He was silent. Lisa opened her eyes. He was looking out over the ocean. It seemed peaceful on the surface. Even the waves crashing into the sand seemed deceptively peaceful – timeless.
“What’s your name?” she asked. “I’m Lisa. Pestova – Lisa Pestova. Elizabeth, actually.”
He looked at her, then noticed she was watching him – watching his reaction to her nudity. She seemed – pleased – that she made him nervous.
“Mac,” he said. “Call me Mac.”
“Not much of a name,” Lisa said. “Did you just make that up or what? I’d like a better name than that for the first guy who ever shoved a dick up my ass.”

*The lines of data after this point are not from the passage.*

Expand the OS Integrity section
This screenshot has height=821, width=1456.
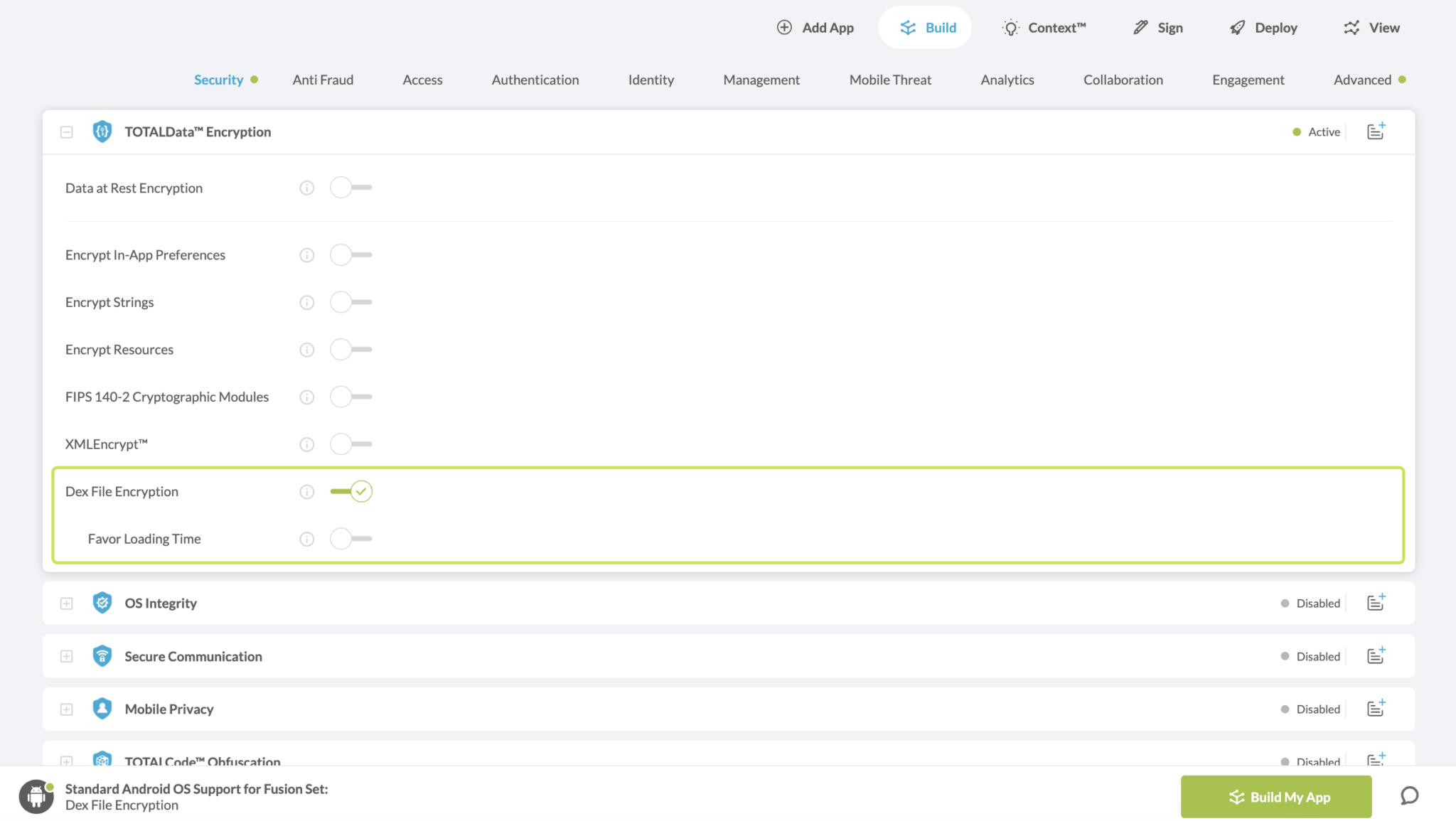tap(66, 602)
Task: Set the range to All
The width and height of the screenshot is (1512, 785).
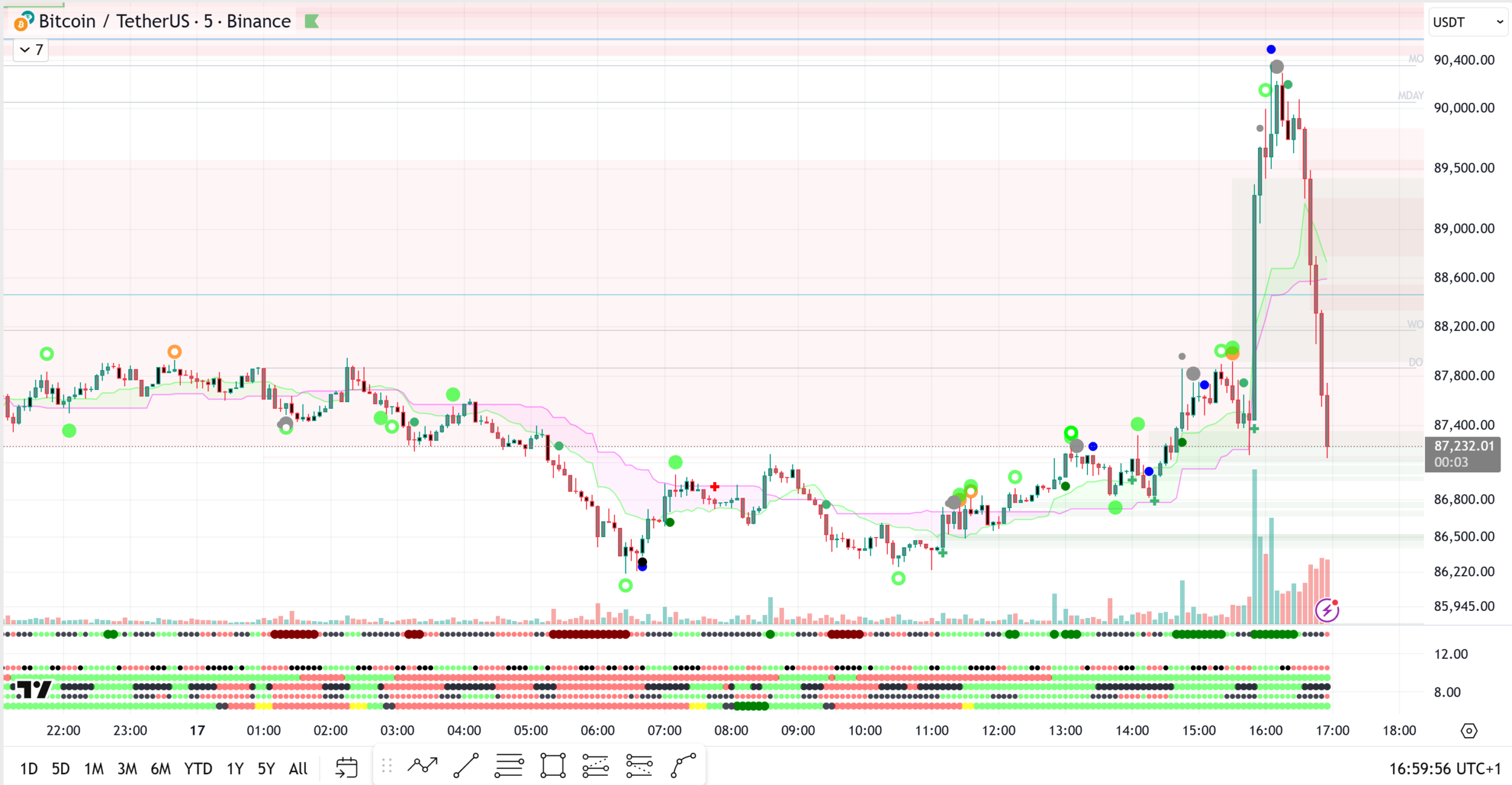Action: pos(298,768)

“Macario,” he said, unable to keep from grinning at her remark. “Macario Sebastian Martinez. At your service.”
They grinned at each other.
“Macario,” Lisa said, letting the word slid over her tongue. “I think that’s the prettiest name I’ve ever heard.”
She smiled as she watched Macario blush.
“Does it mean something special?” she asked. “A name like that has to mean something…”
She waited, oddly entranced by this young Latin boy sitting in the sand next to her.
He smiled, still embarrassed. “In English, it means, ‘happy’.”
They sat, silent, for a moment. He seemed to be getting more comfortable in the presence of her nudity.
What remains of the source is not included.